Resentment is like drinking poison & thinking the other person will die

May 2014

Perhaps you have had an experience where someone hurts you, intentionally or otherwise, and you deny your emotions by shoving them into a box, labeled “I’ll deal with this someday.” However, someday never comes and all the stuff in the box transforms into icky, sticky resentment that begins to burn a hole in your gut.

Letting go of resentment is a 3-legged stool:

1.  Practice forgiveness
You cannot control what other people do, but you can control how you react. When you practice truthful living, self-expression, and forgiveness, resentment simply has no place or power in your life.  The ability to wholly and truly forgive is one of the greatest gifts you can ever give yourself.

Forgiveness sets you free.  When you forgive, you stop letting your past dictate your present. When you embrace forgiveness, resentment ceases to exist.

2.  Express yourself

To deny your feelings is to deny truth.

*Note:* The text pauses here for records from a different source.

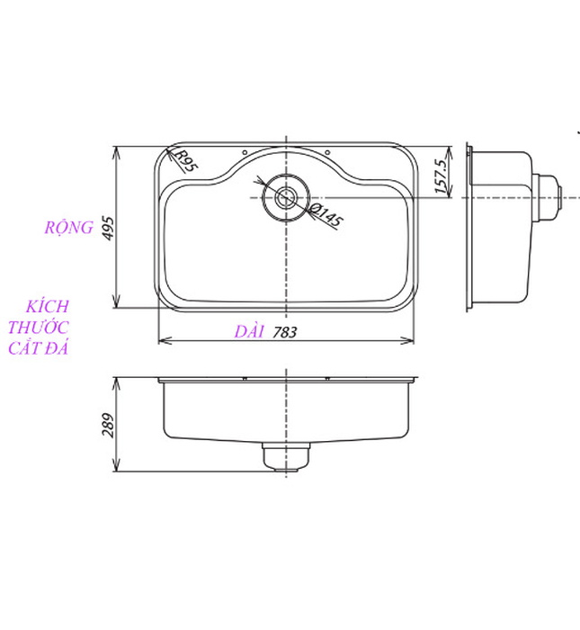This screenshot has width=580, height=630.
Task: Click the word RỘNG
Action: [x=69, y=228]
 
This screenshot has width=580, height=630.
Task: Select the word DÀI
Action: [x=248, y=332]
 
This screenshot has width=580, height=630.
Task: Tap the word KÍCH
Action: [x=48, y=307]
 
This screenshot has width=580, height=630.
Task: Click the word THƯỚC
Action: [x=38, y=328]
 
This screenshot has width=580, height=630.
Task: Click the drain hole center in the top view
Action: [x=286, y=196]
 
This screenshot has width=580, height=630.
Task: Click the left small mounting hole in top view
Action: [x=245, y=150]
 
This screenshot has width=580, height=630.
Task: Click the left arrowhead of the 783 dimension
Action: [x=162, y=342]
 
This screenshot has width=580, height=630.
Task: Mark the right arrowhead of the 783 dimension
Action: [x=412, y=342]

What kind of life are you living if it is not grounded in truth?

All emotions are good – meaningful – and are meant to be expressed.

When someone hurts you, you have a responsibility to express your pain.  You also need to take ownership for your side of the street that might have lead to some of your own hurt feelings.  It is your right to express that pain in an effective, healthy manner.

3.  Communicate with love
It takes strength and courage to express your pain to the people who hurt you. In doing so, you expose your vulnerable side—the very part that you want to protect and keep safe.

The next time someone hurts you, try telling them how you feel. For example, “When you ignore me, I feel unappreciated.” Choose the right words and tone.

Set a boundary from a calm and balanced frame of mind without a shaming/blaming agenda. For example, “I won’t talk to you on the phone if you’ve had more than 2 drinks.”  That boundary is simple and straightforward.  Then, stick to it.

Your main motivation for expressing your feelings and setting healthy boundaries is to live life without resentment or regrets.

Where there’s less resentment — there’s more love.